Cela vaut tant pour les restitutions en exécution de l’article 1637 (éviction) que de l’article 1644 (vice caché). Le système est le suivant (A. Culot, « Manuel des droits d’enregistrement », 10ième édition, Bruxelles, Larcier, 2023, p. 349) :
- Cette restitution ne concerne que le droit de vente (articles 44 à 71, 72, alinéa 2, 74 et 75).
- Une réduction du prix de la vente est prononcée par un jugement ou un arrêt passé en force de chose jugée, pour cause d’éviction ou de vices cachés.
- La demande est introduite dans l’année de la vente. En matière de vice caché, c’est en principe le cas vu l’obligation d’agit à bref délai, c’est-à-dire bien souvent dans l’année (B. Kohl et Fr. Onclin, « L’exigence du ‘bref délai’ dans l’action en garantie contre les vices cachés », J.T., 2013, p. 563).
- Les restitution correspond aux droits proportionnels acquittés sur la partie du prix d’achat à rembourser par le vendeur mais sans que la valeur ainsi déterminée ne soit inférieure à la valeur vénale de l’immeuble dans son état au moment de l’acquisition.
Cette dernière condition devrait en principe se voir réalisée si le jugement calibre justement la restitution. C’est là que gît justement la difficulté car bien souvent les tribunaux traitent les affaires de vices cachés comme des affaires de construction en condamnant le vendeur comme s’il était un entrepreneur coupable de malfaçon. O a vu que c’est une erreur.
la possibilité de récupérer les droits sur le moins-value portée sur le prix est rarement utilisée par les plaideurs. Pourtant elle permet d’adoucir la condamnation à hauteur de 12 % ou 12,5 % de la condamnation.
Quid en cas d’abattement ? cela ne devrait rien changer car l’abattement ne porte pas sur le taux mais sur la base imposable.
En revanche, on doit espérer que le législateur s’empare rapidement de l’article 209 du Code des droits d’enregistrement. En effet, les restitutions sont conditionnées à une annulation ou une résolution « prononcée ou constatée par un jugement », ce qui laisse de côté les annulations et résolutions par notification unilatérale des nouveaux articles 5.59 et 5.93 du Code civil.
En réalité, le demandeur est obligé de citer en validation pour que le juge constate la dissolution effectuée par notification, ce qui n’est évidemment pas l’objectif s l’on dissoute le contrat par notification.
Enfin, ne perdons pas de vue que le futur livre 7, dans la version actuelle de la proposition soumise à l’enquête publique d’octobre 2024, ne retient plus la garantie de vice caché mais la délivrance conforme.

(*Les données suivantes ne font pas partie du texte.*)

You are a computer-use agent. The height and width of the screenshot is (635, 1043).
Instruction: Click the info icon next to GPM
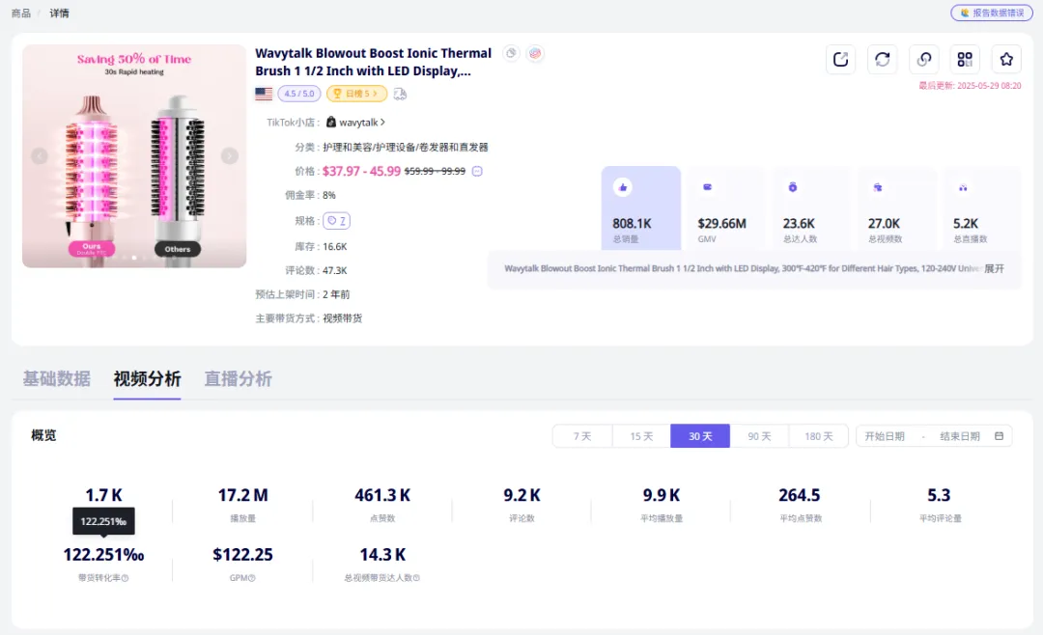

Quant à la garantie d’éviction, qui subsiste, elle ne retient plus une restitution du prix mais les sanctions de droit commun (art. 7.2.25 de la proposition et art. 5.83 du Code civil).
Il faudra donc adapter l’article 209 du Code des droits d’enregistrement.
La photo : l’entrée du bâtiment moderniste 250-264 avenue Roosevelt à Bruxelles (Josse Franssen, 1955). L’architecture est très inspirée des unités d’habitation de l’architecte Le Corbusier. On note l’auvent sur pilier en béton qui représentait à l’époque une prouesse technique. À ce sujet, tout le monde pense à l’auvent en béton armé de l’Institut de sociologie de l’ULB, qui se situe à proximité, avenue Jeanne (Robert Puttemans, 1964). On doit la structure de l’auvent à André Paduart. Le style est très années 50. Cet auvent (22 m x 11 m) est composé de quatre paraboloïdes hyperboliques, dont les piles se reflétaient dans deux miroirs d’eau, aujourd’hui supprimés (malheureuse rénovation Henri Montois, 1993). Le porte-à-faux dépasse 12 mètres. C’est un ouvrage unique en Belgique. L’Université se devait d’exprimer les possibilités du génie civil dans son architecture.